La voce metallica dell’altoparlante si mescolò al vocio di viaggiatori appena scesi da un regionale e quel frastuono, simile al boato minaccioso prima un terremoto, le diede i brividi.

Sulla pensilina, di nuovo sentì invisibili mani gentili spingerla, ma questa volta resistette. Cocciutamente inchiodata a una panchina di pietra, non si mosse.

Doveva assolutamente tornare a casa, ai suoi doveri.

Ultimo avviso. “Direttissimo per Lione in partenza al binario tre.”

Tic-tac, tic-tac” bisbigliò il tempo. “Tic-tac”. Tra un minuto o due le porte di quel Frecciarossa si sarebbero chiuse, dietro al sipario irreversibilmente calato sul sogno.

Niente dura in eterno. Le cose passano. Le cose cambiano. La fantasia muore.

E io? si chiese stringendo i denti, eppure continuando a sentirsi protetta dalle invisibili catene che mai le avevano negato l’illusorio abbraccio di riti noti, immutabili, senza svolte.   
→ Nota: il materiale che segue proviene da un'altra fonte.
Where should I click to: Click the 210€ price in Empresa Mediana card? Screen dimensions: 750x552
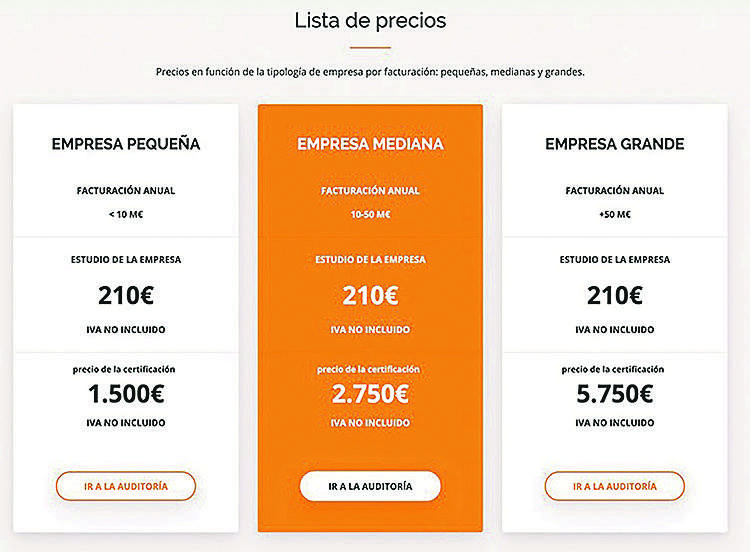pyautogui.click(x=370, y=295)
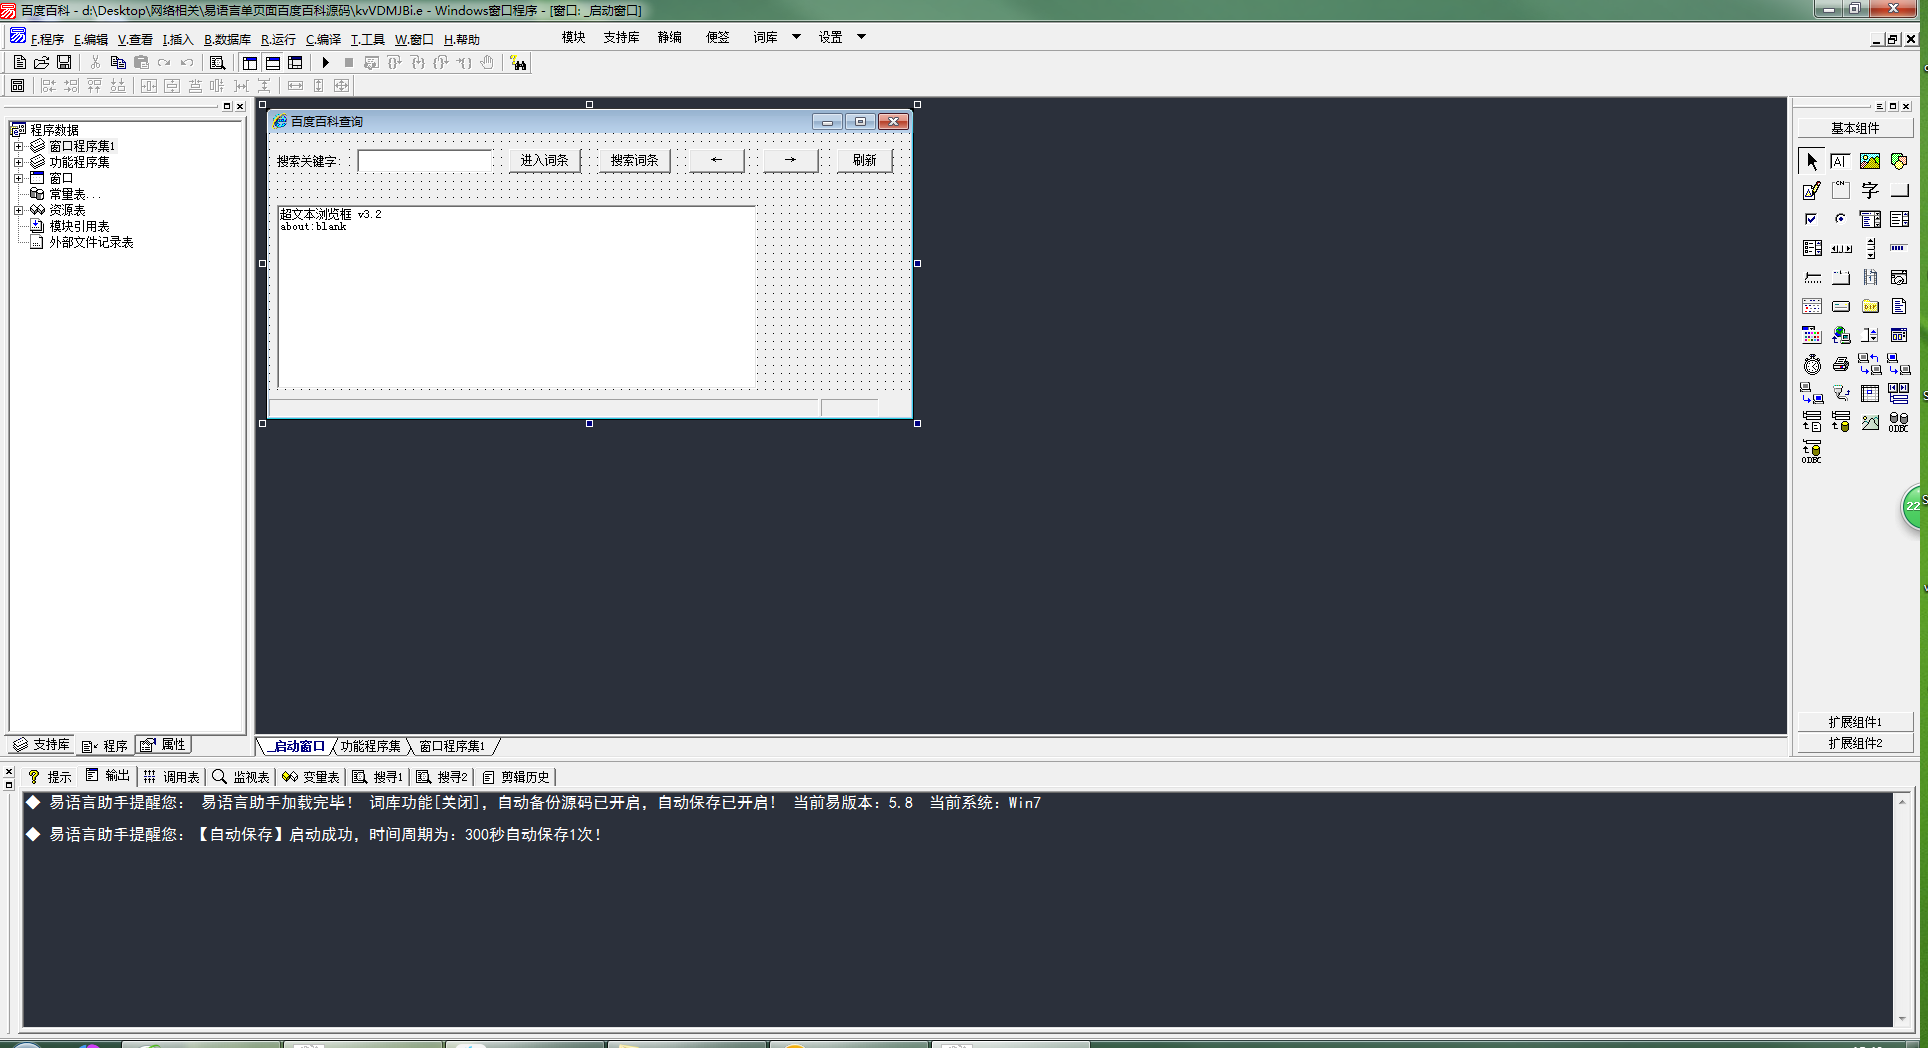
Task: Select the arrow pointer tool in palette
Action: (1812, 161)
Quando la locomotrice urlò, come in un ultimo disperato appello, “Evaaa”, le parve che una folata calda le entrasse dentro e soffiasse via le cento domande infestate dai tanti “e se…?” che la ossessionavano.

E man mano che quell’aria sterilizzava le stanze della coscienza, ampi spazi si andavano riempiendo di un sentimento forte e pervasivo: l’amore per la vita, la sua.

Finalmente Eva spezzò il ferro e si abbandonò al richiamo. “Prendi il largo, cantò la sirena, e afferra il timone della tua nave.”

 

Sul sedile accanto al finestrino, guardò la stazione scivolare lenta all’indietro. Poi, improvvisa, la velocità ingoiò palazzi, alberi, passaggi a livello.

Si abbandonò fiduciosa all’abbraccio del treno.

Il paesaggio divenne una scia di colori e il sole, già basso dietro l’orizzonte, continuò a spruzzare oro tra gli alti cirri, finché il giallo si inchinò all’ indaco e rapida la notte rese tutto etereo. Ogni sostanza si sciolse e il panorama sprofondò nella liquidità di un ampio mare scuro, graffiato, a tratti, da bagliori fulminei.

In alto, la luna galleggiava placida, in un cielo solenne, in un cielo immenso.

Con calma, spacchettò il pezzo di pane e cominciò a mangiarlo. Era ancora tiepido e profumato. Sapeva di infanzia.

Trasformarsi, correre, lasciarsi dietro le ingannevoli cattedrali della consuetudine.

Ora tutto sarebbe stato possibile.

 

Nei flash mob dei giorni a venire, le scarpette rosse di Eva non avrebbero versato lacrime secche, tra le tante paia vuote e fredde e immobili, nelle grandi piazze del mondo.